Look below for the line holding "The width and height of the screenshot is (1465, 702)." and the line holding "Image resolution: width=554". Transcribe exactly those lines and all lines between them, nothing more.
*** Supplied data ***
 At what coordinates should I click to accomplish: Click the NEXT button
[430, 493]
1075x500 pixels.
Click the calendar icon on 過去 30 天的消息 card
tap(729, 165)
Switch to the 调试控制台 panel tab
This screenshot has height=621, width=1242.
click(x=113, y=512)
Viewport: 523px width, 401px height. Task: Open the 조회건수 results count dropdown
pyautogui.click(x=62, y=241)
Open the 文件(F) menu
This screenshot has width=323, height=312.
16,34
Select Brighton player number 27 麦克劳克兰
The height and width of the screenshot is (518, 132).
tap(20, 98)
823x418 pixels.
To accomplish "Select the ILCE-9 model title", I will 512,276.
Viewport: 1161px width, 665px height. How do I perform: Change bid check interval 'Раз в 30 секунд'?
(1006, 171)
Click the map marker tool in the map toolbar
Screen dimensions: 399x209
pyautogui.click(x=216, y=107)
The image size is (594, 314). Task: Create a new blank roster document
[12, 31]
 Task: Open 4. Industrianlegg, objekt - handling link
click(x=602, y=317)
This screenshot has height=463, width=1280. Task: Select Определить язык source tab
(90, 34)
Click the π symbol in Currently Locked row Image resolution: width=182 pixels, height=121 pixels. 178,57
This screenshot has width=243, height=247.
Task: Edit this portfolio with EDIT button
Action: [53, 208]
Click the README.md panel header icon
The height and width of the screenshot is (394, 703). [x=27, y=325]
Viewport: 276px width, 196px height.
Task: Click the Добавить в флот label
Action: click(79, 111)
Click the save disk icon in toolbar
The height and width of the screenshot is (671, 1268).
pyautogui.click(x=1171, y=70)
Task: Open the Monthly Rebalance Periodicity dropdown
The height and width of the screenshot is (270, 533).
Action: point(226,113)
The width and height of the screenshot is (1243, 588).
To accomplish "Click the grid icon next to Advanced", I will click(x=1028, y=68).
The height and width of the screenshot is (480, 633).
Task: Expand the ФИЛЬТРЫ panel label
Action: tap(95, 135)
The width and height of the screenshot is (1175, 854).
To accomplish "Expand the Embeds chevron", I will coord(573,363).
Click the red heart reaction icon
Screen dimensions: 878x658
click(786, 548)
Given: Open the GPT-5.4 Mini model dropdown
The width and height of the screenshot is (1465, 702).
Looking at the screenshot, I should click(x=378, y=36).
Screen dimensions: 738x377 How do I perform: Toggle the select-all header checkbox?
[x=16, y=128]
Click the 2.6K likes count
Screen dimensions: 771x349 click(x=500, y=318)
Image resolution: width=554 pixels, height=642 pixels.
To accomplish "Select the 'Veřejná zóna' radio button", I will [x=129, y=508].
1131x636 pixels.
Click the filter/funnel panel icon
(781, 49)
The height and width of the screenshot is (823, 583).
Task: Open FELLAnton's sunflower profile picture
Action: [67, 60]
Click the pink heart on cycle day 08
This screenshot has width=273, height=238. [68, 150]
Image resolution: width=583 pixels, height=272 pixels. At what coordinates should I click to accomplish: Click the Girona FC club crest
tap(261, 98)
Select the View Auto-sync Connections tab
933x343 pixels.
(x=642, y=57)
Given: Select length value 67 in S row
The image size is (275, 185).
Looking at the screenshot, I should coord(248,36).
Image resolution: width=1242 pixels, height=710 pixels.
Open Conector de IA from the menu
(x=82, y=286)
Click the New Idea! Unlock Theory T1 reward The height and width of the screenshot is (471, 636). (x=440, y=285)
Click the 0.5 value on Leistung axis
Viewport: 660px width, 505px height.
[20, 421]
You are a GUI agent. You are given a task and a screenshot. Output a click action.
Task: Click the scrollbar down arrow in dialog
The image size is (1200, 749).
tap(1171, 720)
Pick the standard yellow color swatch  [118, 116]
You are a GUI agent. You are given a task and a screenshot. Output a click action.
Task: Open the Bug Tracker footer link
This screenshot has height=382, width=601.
*** End of Supplied data ***
Completed exercise —
The width and height of the screenshot is (1465, 702).
Looking at the screenshot, I should click(x=378, y=36).
Screen dimensions: 738x377 How do I perform: Toggle the select-all header checkbox?
[x=16, y=128]
Click the 2.6K likes count
Screen dimensions: 771x349 click(x=500, y=318)
Image resolution: width=554 pixels, height=642 pixels.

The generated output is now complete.